Selon certains experts, le plus grand échec réside dans la définition même de ces OMD et dans le fait que ces objectifs ont omis d’intégrer les aspects économiques, sociaux et environnementaux du développement durable tel que l’envisage la Déclaration du Millénaire. De fait, l’environnement et le développement n’ont jamais été correctement traités en même temps. Il est nécessaire de créer désormais un cadre holistique et de mettre un accent sur l’inclusion sociale en permettant aux jeunes d’avoir une grande place dans l’économie sociale.

Les collectivités territoriales et la société civile doivent également continuer à jouer leur rôle, en permettant de remonter les interpellations des populations les plus pauvres au plus haut niveau des Etats. De fait, ces populations doivent être associées lors de la définition et l’élaboration des plans intégrés, notamment dans le cadre de la préservation de l’environnement.
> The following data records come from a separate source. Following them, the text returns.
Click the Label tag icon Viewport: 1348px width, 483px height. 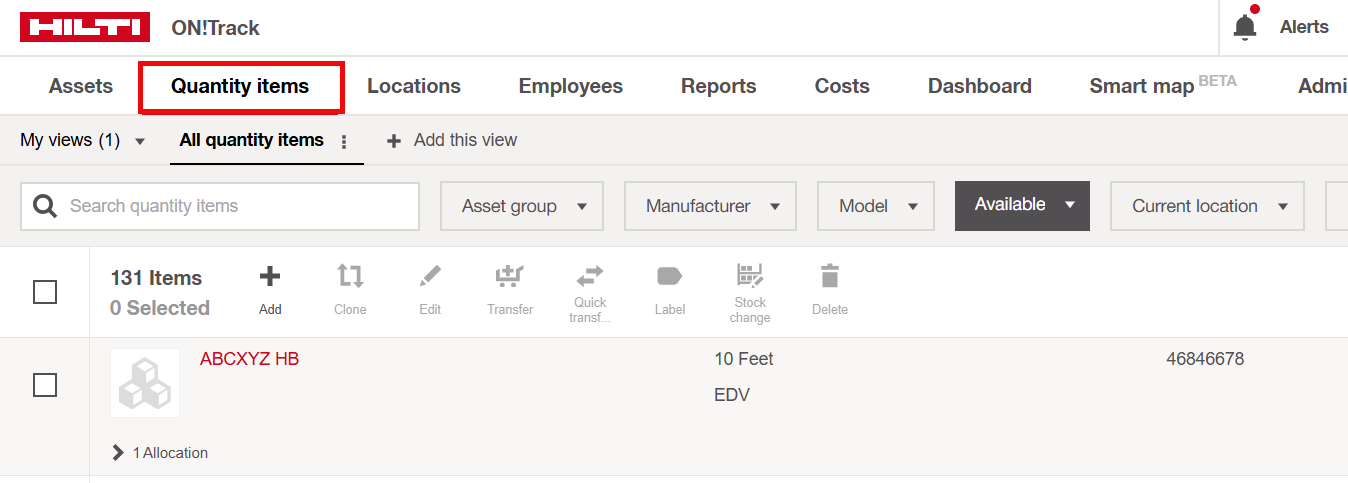(x=669, y=277)
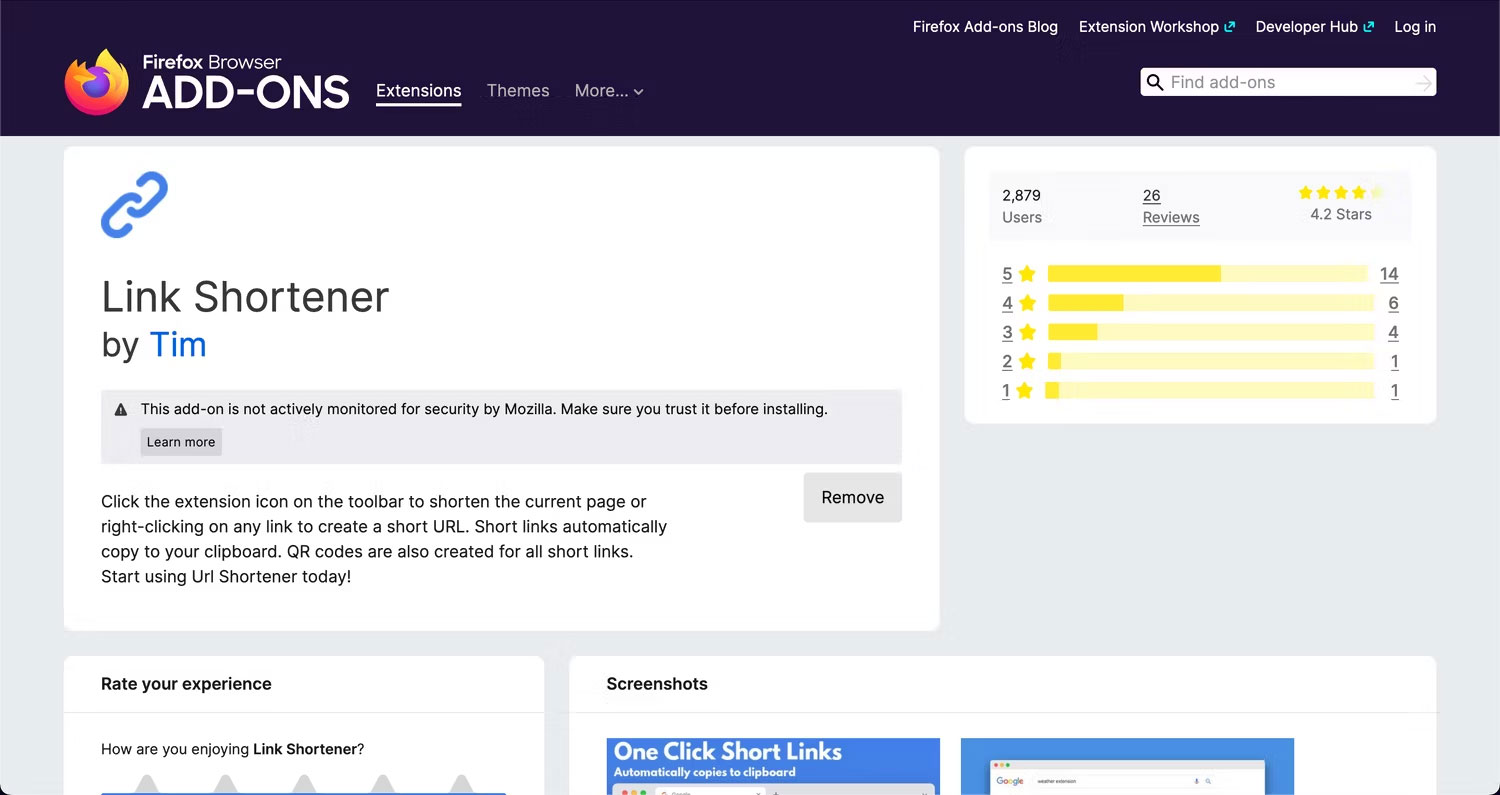Open the One Click Short Links screenshot
Image resolution: width=1500 pixels, height=795 pixels.
click(773, 766)

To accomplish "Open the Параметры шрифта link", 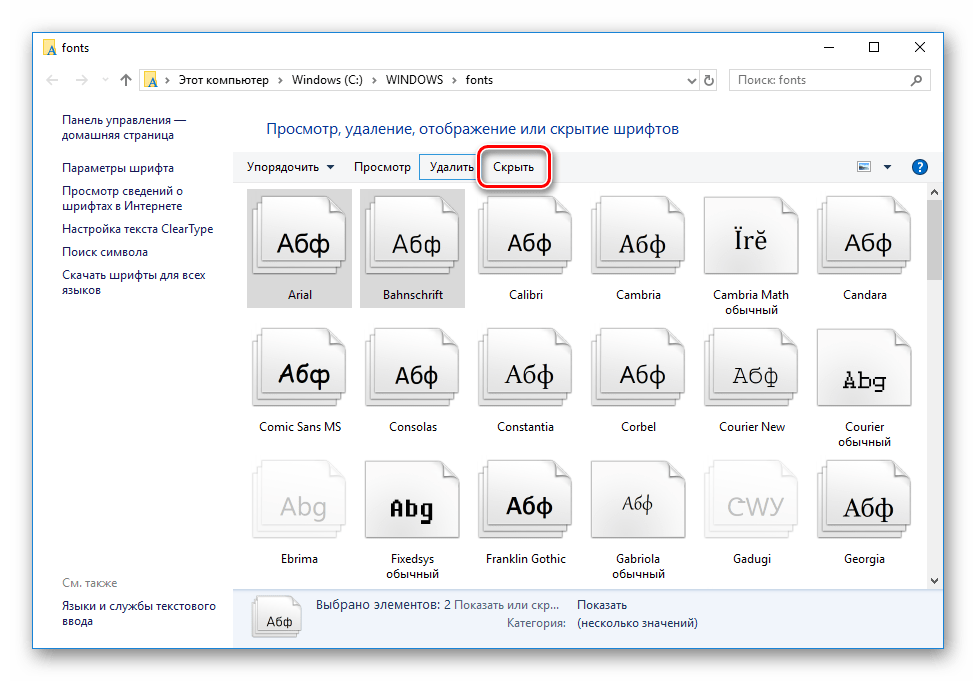I will pyautogui.click(x=118, y=168).
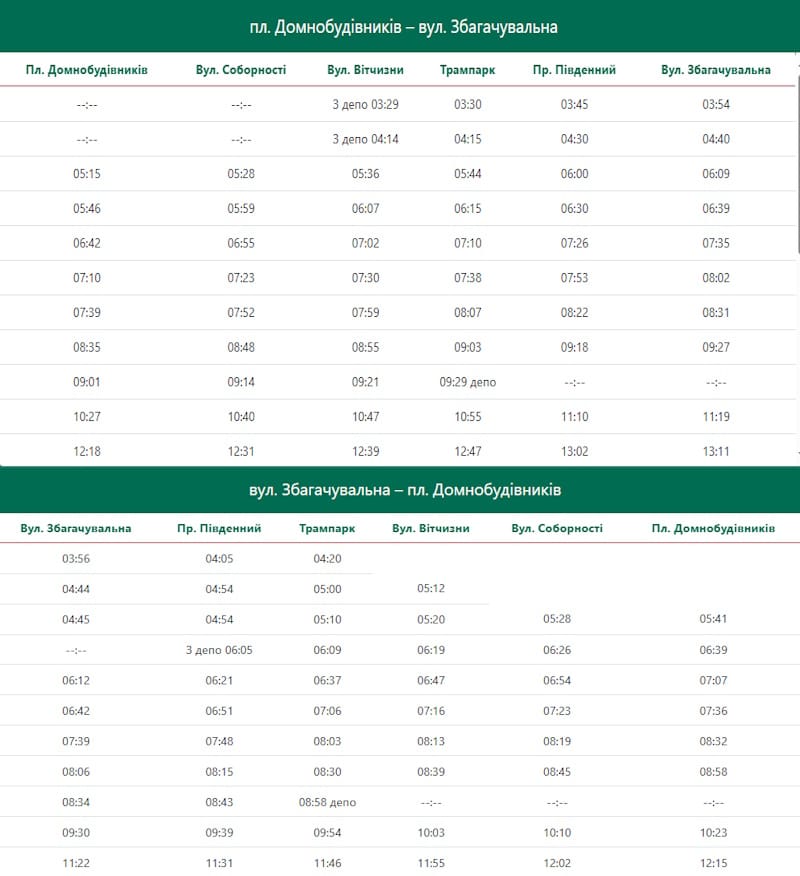
Task: Click the "Трампарк" column header in the top table
Action: (467, 70)
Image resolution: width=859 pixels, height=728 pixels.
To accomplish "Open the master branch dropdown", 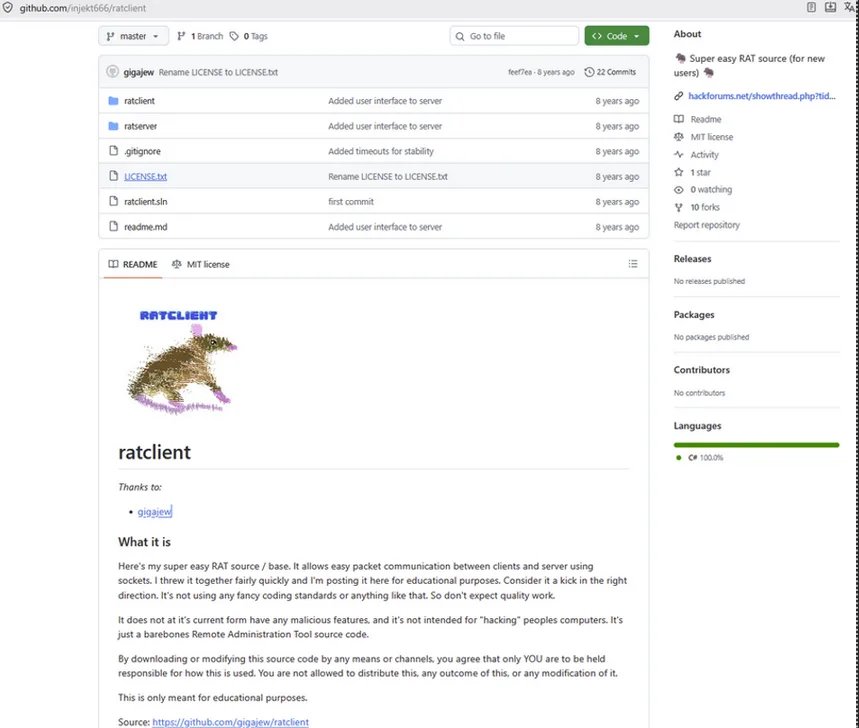I will [132, 36].
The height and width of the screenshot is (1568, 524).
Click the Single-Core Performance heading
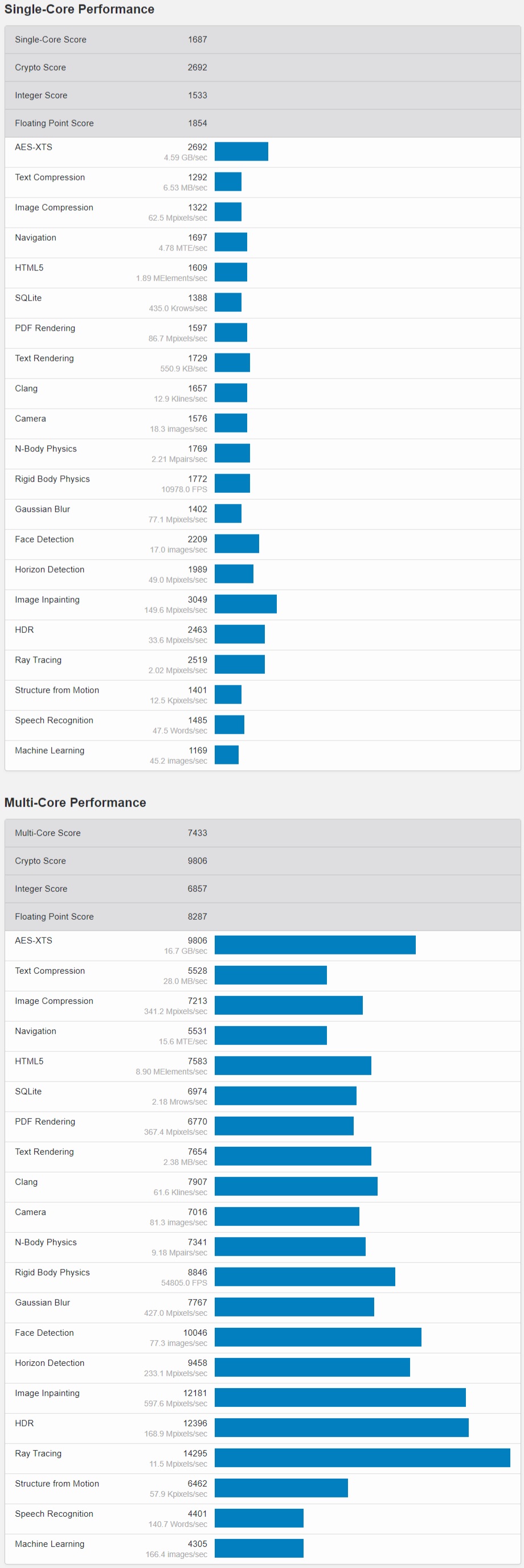(x=79, y=9)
Enfin, les pays qui ont connu des progrès remarquables tels la Chine et l’Inde doivent servir de modèle aux pays les moins avancés. Ces Etats, qui connaissent une microstabilité, ont, en effet, une « politique d’avenir » en matière d’infrastructures et autres secteurs économique et social. En outre, ils mettent en pratique des politiques ouvertes et le transfert des connaissances.

Changement de paradigme

Un changement de paradigme du développement est donc nécessaire. Selon le Rapport du Groupe de personnalités de haut niveau, le programme pour l’après-2015 sera un programme universel qui devra se baser sur cinq grandes réorientations transformatrices : (i) passer de la réduction à l’éradication de la pauvreté sous toutes ses formes et s’assurer que chacun, indépendamment de son appartenance ethnique, sexe, situation géographique, handicap, race ou autre critère, jouisse des droits humains universels et des opportunités économiques les plus élémentaires ; (ii) placer le développement durable au cœur des débats et stopper la progression alarmante du changement climatique et de la dégradation de l’environnement ; (iii) transformer les économies pour créer des emplois et favoriser un mode de croissance inclusif ; (iv) construire la paix et créer des institutions efficaces, transparentes et responsables pour tous et (v) créer un nouveau partenariat mondial. Un nouvel esprit de solidarité, de coopération et de responsabilité mutuelle doit, en effet, être à la base du programme pour l’après-2015.

Une révolution en matière de données pour le développement durable est également requise avec une nouvelle initiative internationale pour améliorer la qualité des statistiques et des informations mises à la disposition des citoyens.